Brock and Papa traveled to Boston, New Hampshire, and Maine during spring break.
United First Parish Church, Quincy, MA. Resting place of the 2nd and 6th presidents, John Adams and John Quincy Adams.

1683
Giles Corey, Salem Witch Trials, Death by Pressing, 1692.
House of the Seven Gables, Salem, MA
Portsmouth, NH



64A Government St, Frame Shop, Kittery, ME. Mom, Papa and Whitby lived for a year (1990-91) in the basement at the back.

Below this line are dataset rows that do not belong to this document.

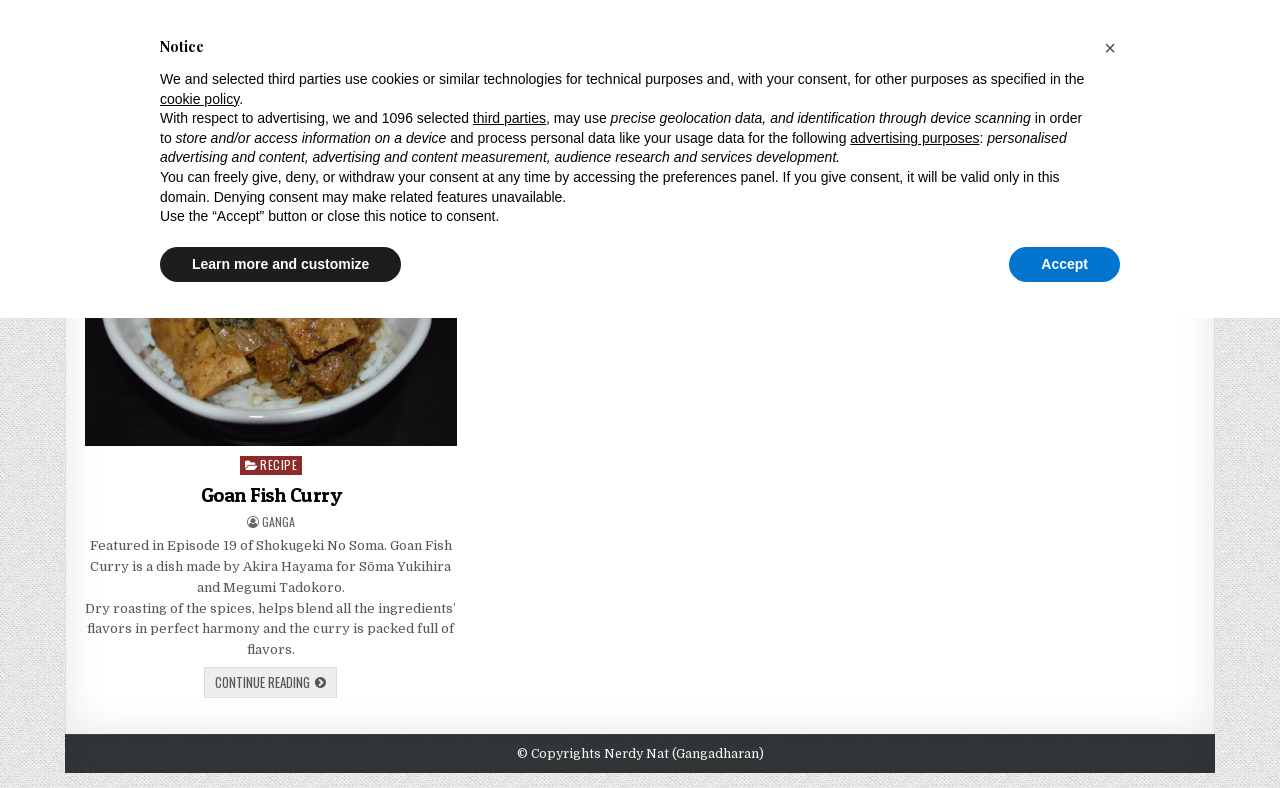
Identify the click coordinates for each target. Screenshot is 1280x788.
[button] (1110, 48)
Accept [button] (1064, 264)
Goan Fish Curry (271, 495)
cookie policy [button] (199, 99)
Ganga (278, 522)
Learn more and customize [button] (280, 264)
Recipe (278, 464)
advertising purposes (914, 138)
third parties (509, 118)
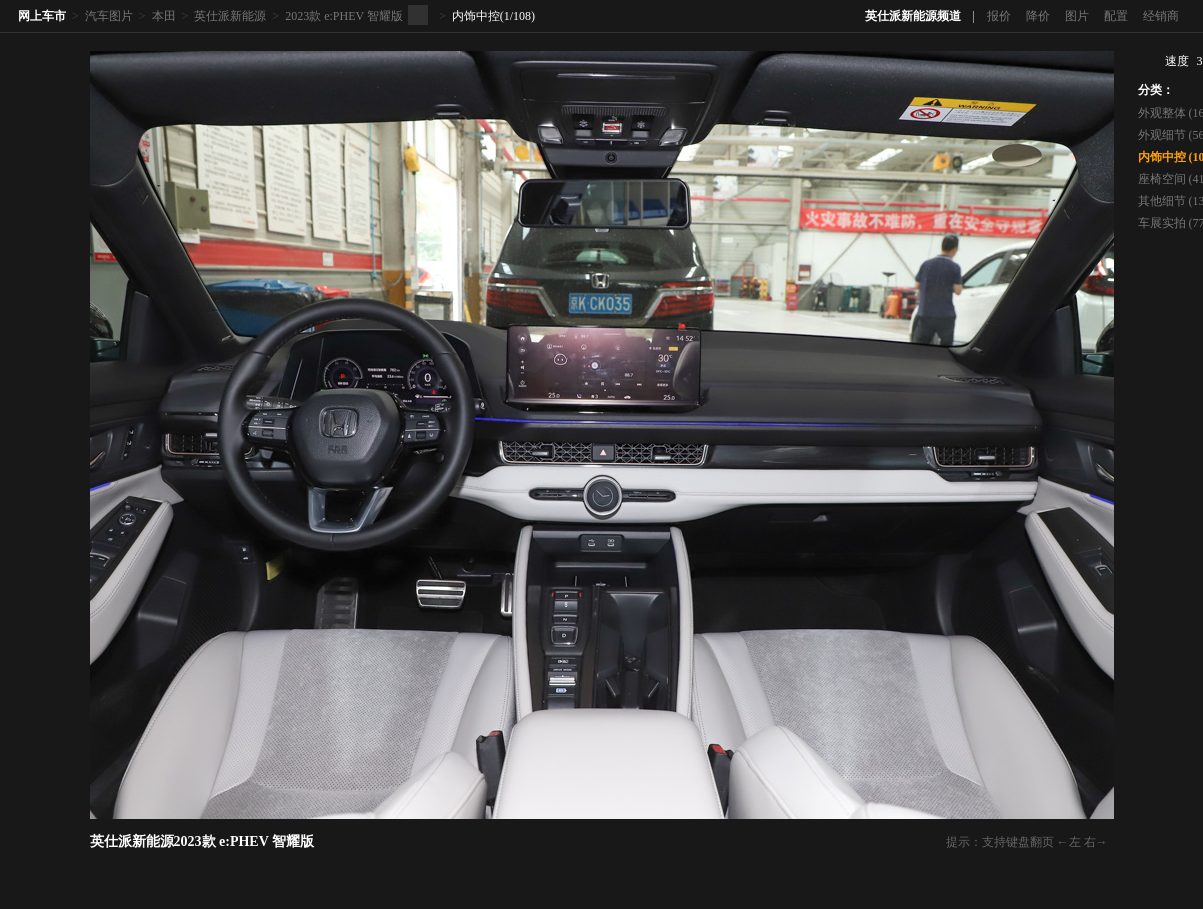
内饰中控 (476, 16)
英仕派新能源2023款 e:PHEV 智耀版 (202, 841)
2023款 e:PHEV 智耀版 (344, 16)
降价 (1038, 16)
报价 (999, 16)
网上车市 (42, 16)
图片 (1077, 16)
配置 (1116, 16)
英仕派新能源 (230, 16)
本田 (164, 16)
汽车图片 (109, 16)
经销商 (1161, 16)
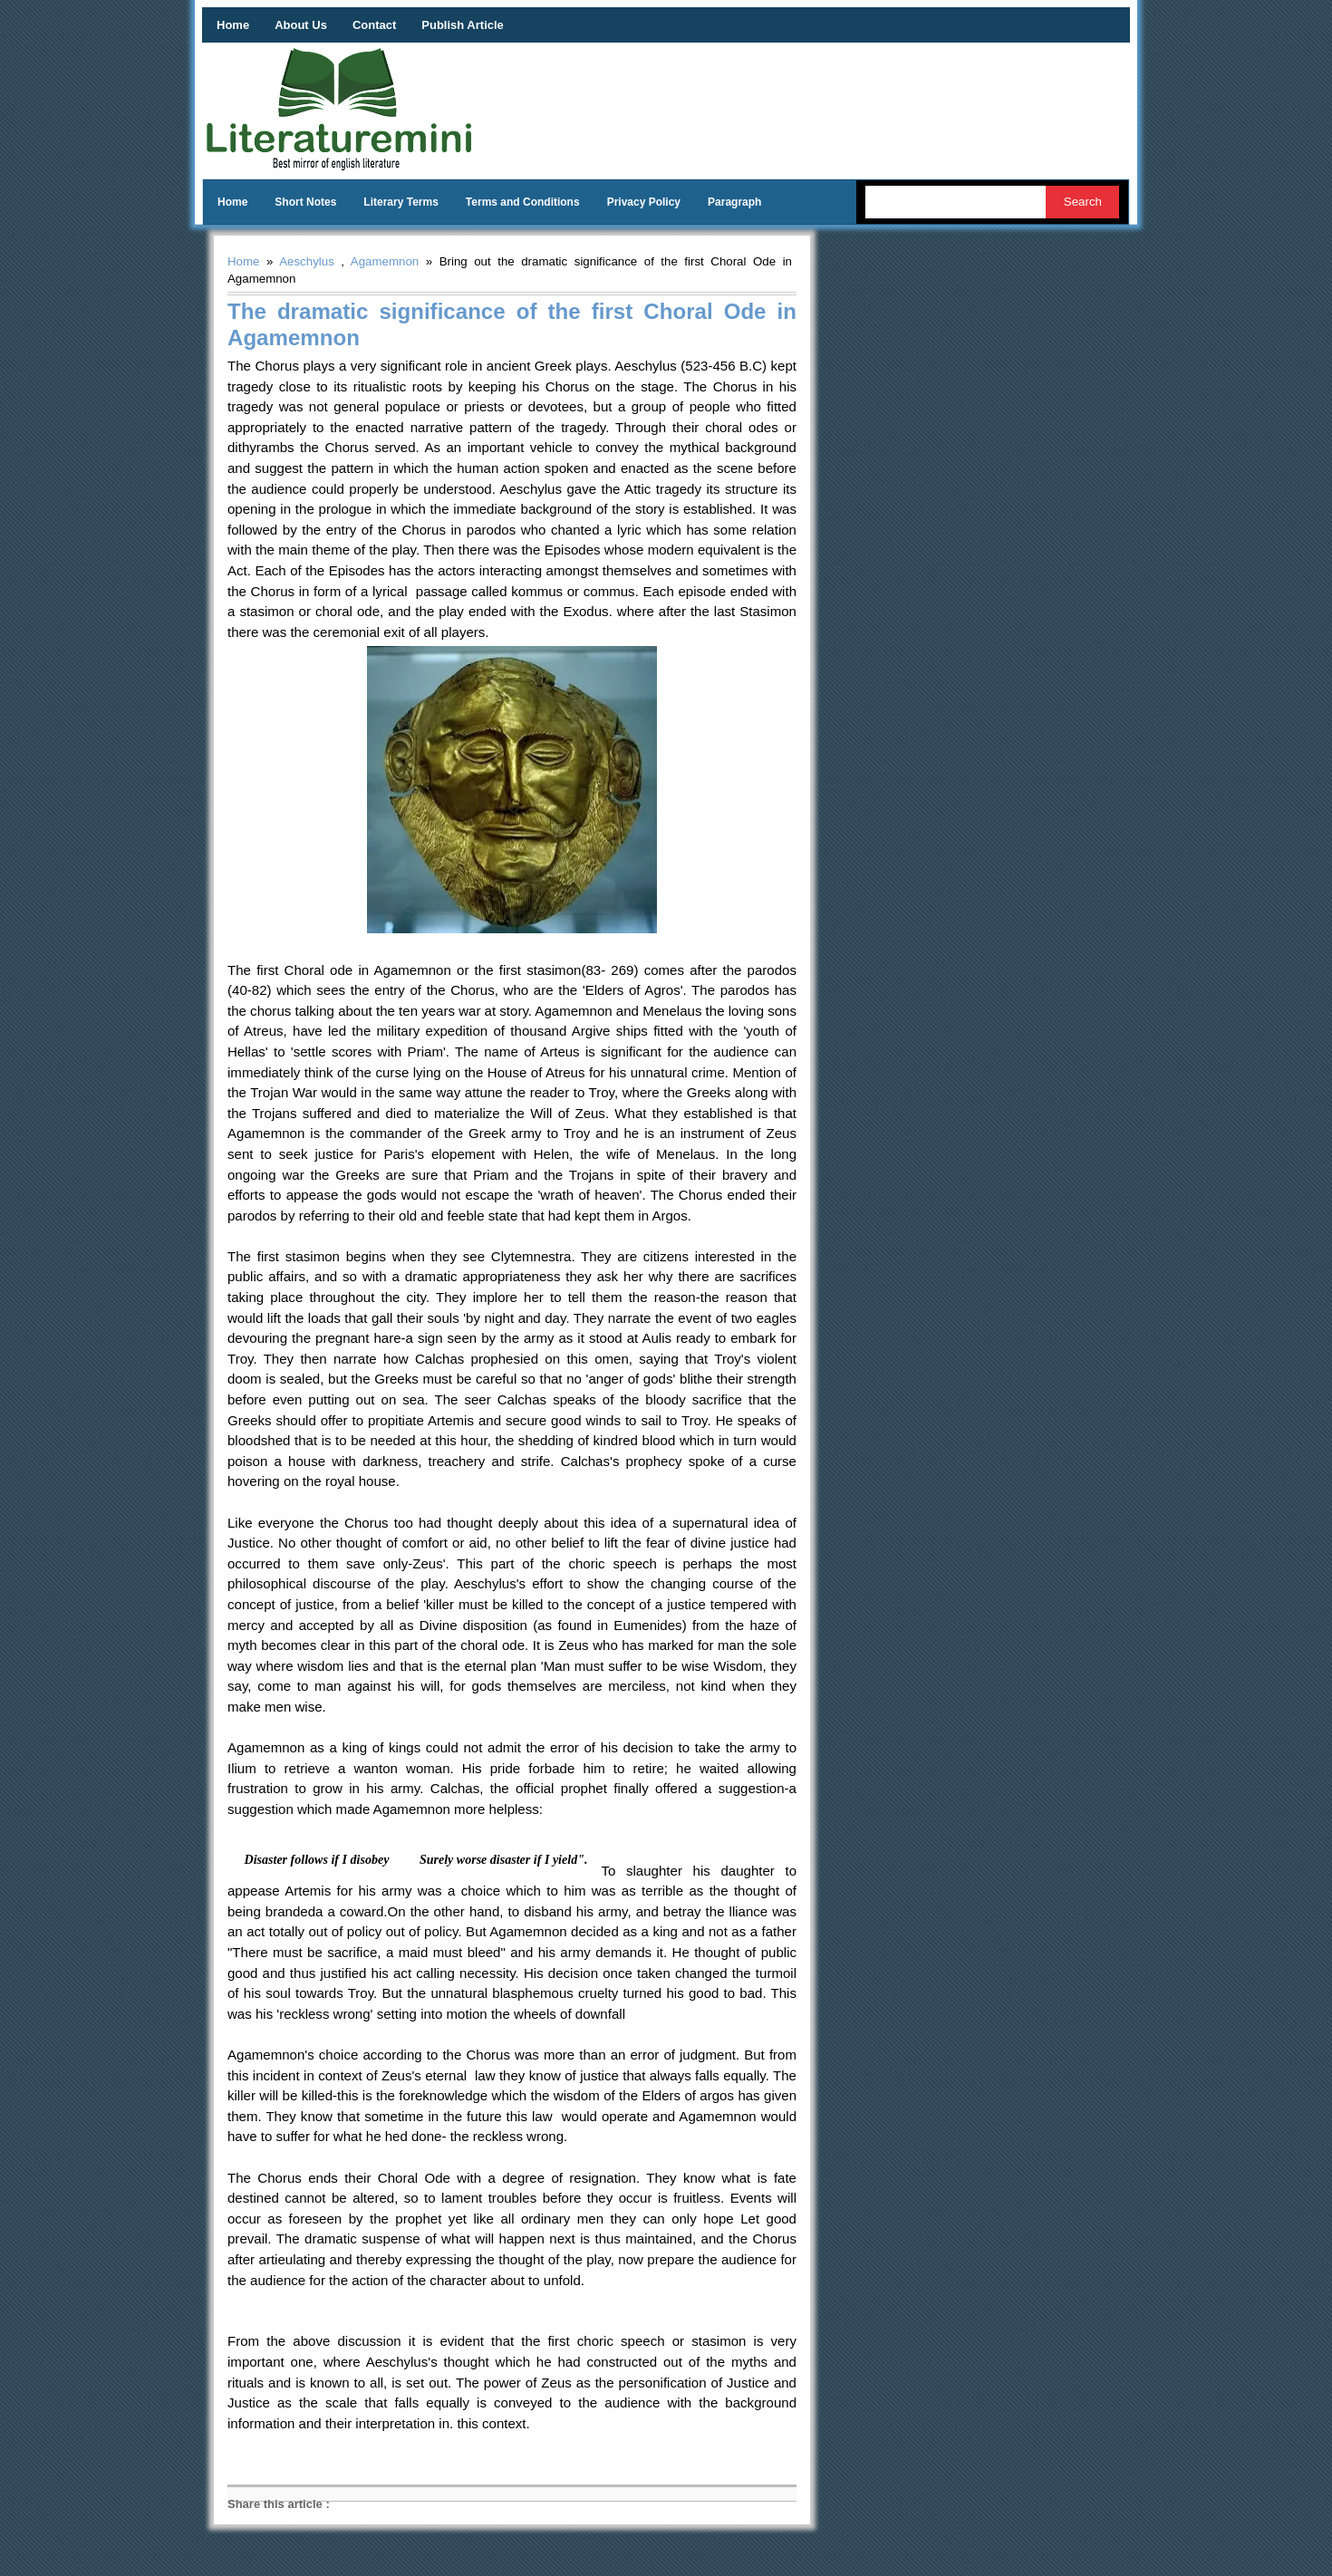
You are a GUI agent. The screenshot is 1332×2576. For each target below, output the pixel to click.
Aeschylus (306, 261)
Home (233, 25)
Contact (374, 25)
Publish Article (462, 25)
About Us (301, 25)
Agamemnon (385, 261)
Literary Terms (400, 202)
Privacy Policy (643, 202)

Walker's Point, Kennebunkport, ME, summer home of 41st President of the United States George H. W. Bush.

Fenway Park

Green Monster


The lone red seat in the right field bleachers (Section 42, Row 37, Seat 21) signifies the longest home run ever hit at Fenway. The home run, hit by Ted Williams on June 9, 1946, was officially measured at 502 feet. The ball struck a fan in the head. "I couldn't see the ball. Nobody could. The sun was right in our eyes," Joseph A. Boucher said as reported in the Boston Globe the next day.



Trayvon Martin Hoodie Memorial. Matthew Hincman created the guerilla artwork "Still, 2014" on a lamppost at the corner of Eliot and Centre streets in Jamaica Plain, MA. Trayvon Martin, the unarmed African-American teenager who was gunned down in 2012 while walking though a Florida neighborhood talking on his cellphone by a racist neighborhood watch coordinator.

MIT

Ray and Maria Stata Center
The Smoot is a nonstandard, humorous unit of length created as part of an MIT fraternity prank. Named after Oliver R. Smoot, Lambda Chi Alpha pledge, who in October 1958 lay down repeatedly on the Harvard Bridge (between Boston and Cambridge, Massachusetts) so that his fraternity brothers could use his height to measure the length of the bridge.
364 Smoots equals 328 Brocks.
Harvard Square
John Havard statue, aka, Statue of Three Lies. It is not John Havard, he was not the founder, and the date the school was founded was not 1638 (it should be 1636).


Located in the Boston Commons, "Make Way for Ducklings" was inpired by the Robert McCloskey book. Apparently there is a tradition of reading the book at the annual Robinson Center retreat Brock attends.


Old house in the Beacon Hill neighborhood.
The Skinny House, 44 Hull St.

Copp's Hill Burying Ground. Capt. Daniel Malcolm died October 23, 1769 and is buried at Copp's Hill Burying Ground across the road from Old North. Because of his reputation as a smuggler, he wasn't well liked by the British authorities and before he died, he requested that his body be buried ten feet below ground to make it difficult for his enemies to disturb his remains. During the occupation of Boston, British troops used Capt. Malcolm's tombstone for target practice. Over 200 years later, you can still see where the musket balls penetrated the tombstone.
All Saints Way. Peter Baldassari's collection has grown into a street side shrine, a display of the canonized including photos, statues, prayer cards, and more in an alley between 4 and 8 Battery Street in Boston's North Side.

4 Garden Court St., 1890 birthplace of Rose Fitzgerald Kennedy, JFK's mother.
Paul Revere's House
Old North Church (1 if by land, 2 if by sea)

Will, our Fenway Park tour guide, also answers questions at the Old North Church.

Grasshopper Weathervane atop Faneuil Hall
Steaming Kettle. A Boston landmark since 1873, when it was hung over the door of the Oriental Tea Co at 57 Court St. The teashop held a contest to determine how much tea the giant kettle might hold. The answer ? awarded with a chest of premium tea ? was 227 gallons, two quarts, one pint and three gills. Starbucks is now below.
William Dawes tomb marker in King's Chapel Burying Ground. On the night of April 18, 1775, two Sons of Liberty raced on horseback from Boston to warn residents that the British regulars were on the march toward Lexington and Concord. While Paul Revere rode into history, his fellow rider, William Dawes, galloped into undeserved oblivion.
What a wicked city! Been a long time since I lived in the Northeast, but the phrase "wicked" is still alive and kicking. Heard in the past 24 hours: Wicked Smart (smaaht), Wicked Ingenious, Wicked Helpful, Wicked Hard (haahd), Wicked Cool, Wicked Tasty, Wicked Fresh, Wicked Pissa (not sure what that means other than a good thing).



Thras, a friend of Amanda G., gave us a tour of the MIT Media Lab.